Pixel coordinate grounding data
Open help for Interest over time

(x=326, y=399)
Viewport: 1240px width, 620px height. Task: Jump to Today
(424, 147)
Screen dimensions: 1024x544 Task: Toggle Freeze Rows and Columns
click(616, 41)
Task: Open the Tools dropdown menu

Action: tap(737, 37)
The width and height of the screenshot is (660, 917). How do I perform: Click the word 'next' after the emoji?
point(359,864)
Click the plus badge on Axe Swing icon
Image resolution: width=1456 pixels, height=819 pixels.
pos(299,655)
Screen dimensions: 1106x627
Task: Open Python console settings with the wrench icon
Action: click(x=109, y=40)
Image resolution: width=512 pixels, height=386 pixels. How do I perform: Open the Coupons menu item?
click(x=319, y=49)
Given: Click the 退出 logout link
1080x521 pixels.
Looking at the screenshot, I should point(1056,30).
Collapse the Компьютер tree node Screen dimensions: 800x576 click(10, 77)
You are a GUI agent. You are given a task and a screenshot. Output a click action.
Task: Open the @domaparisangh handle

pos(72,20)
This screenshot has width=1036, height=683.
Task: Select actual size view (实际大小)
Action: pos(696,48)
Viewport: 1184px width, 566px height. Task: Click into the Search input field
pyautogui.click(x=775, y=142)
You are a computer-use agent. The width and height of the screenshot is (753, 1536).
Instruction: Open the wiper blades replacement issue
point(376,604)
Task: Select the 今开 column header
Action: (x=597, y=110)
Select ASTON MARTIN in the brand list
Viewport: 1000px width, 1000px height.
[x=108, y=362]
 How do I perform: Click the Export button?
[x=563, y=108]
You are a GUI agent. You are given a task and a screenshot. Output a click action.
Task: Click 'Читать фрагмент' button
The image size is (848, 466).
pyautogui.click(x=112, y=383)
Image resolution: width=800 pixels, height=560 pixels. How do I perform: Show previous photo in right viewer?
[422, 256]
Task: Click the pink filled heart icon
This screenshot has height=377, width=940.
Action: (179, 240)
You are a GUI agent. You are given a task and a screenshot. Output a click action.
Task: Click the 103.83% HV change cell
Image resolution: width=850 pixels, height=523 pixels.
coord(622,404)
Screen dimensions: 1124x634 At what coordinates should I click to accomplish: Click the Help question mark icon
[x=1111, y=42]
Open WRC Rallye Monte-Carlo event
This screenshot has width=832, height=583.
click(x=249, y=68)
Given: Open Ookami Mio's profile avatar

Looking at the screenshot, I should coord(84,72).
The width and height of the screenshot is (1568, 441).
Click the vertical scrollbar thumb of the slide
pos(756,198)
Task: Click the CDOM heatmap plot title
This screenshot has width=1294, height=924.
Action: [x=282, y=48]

* Try it *
An acceptable answer repeats every entry exactly, with nothing omitted.

* Worked solution *
Open help for Interest over time

(x=326, y=399)
Viewport: 1240px width, 620px height. Task: Jump to Today
(424, 147)
Screen dimensions: 1024x544 Task: Toggle Freeze Rows and Columns
click(616, 41)
Task: Open the Tools dropdown menu

Action: tap(737, 37)
The width and height of the screenshot is (660, 917). How do I perform: Click the word 'next' after the emoji?
point(359,864)
Click the plus badge on Axe Swing icon
Image resolution: width=1456 pixels, height=819 pixels.
pos(299,655)
Screen dimensions: 1106x627
Task: Open Python console settings with the wrench icon
Action: click(x=109, y=40)
Image resolution: width=512 pixels, height=386 pixels. How do I perform: Open the Coupons menu item?
click(x=319, y=49)
Given: Click the 退出 logout link
1080x521 pixels.
Looking at the screenshot, I should point(1056,30).
Collapse the Компьютер tree node Screen dimensions: 800x576 click(10, 77)
You are a GUI agent. You are given a task and a screenshot. Output a click action.
Task: Open the @domaparisangh handle

pos(72,20)
This screenshot has width=1036, height=683.
Task: Select actual size view (实际大小)
Action: pos(696,48)
Viewport: 1184px width, 566px height. Task: Click into the Search input field
pyautogui.click(x=775, y=142)
You are a computer-use agent. The width and height of the screenshot is (753, 1536).
Instruction: Open the wiper blades replacement issue
point(376,604)
Task: Select the 今开 column header
Action: (x=597, y=110)
Select ASTON MARTIN in the brand list
Viewport: 1000px width, 1000px height.
[x=108, y=362]
 How do I perform: Click the Export button?
[x=563, y=108]
You are a GUI agent. You are given a task and a screenshot. Output a click action.
Task: Click 'Читать фрагмент' button
The image size is (848, 466).
pyautogui.click(x=112, y=383)
Image resolution: width=800 pixels, height=560 pixels. How do I perform: Show previous photo in right viewer?
[422, 256]
Task: Click the pink filled heart icon
This screenshot has height=377, width=940.
Action: (179, 240)
You are a GUI agent. You are given a task and a screenshot. Output a click action.
Task: Click the 103.83% HV change cell
Image resolution: width=850 pixels, height=523 pixels.
coord(622,404)
Screen dimensions: 1124x634 At what coordinates should I click to accomplish: Click the Help question mark icon
[x=1111, y=42]
Open WRC Rallye Monte-Carlo event
This screenshot has width=832, height=583.
click(x=249, y=68)
Given: Open Ookami Mio's profile avatar

Looking at the screenshot, I should coord(84,72).
The width and height of the screenshot is (1568, 441).
Click the vertical scrollbar thumb of the slide
pos(756,198)
Task: Click the CDOM heatmap plot title
This screenshot has width=1294, height=924.
Action: [x=282, y=48]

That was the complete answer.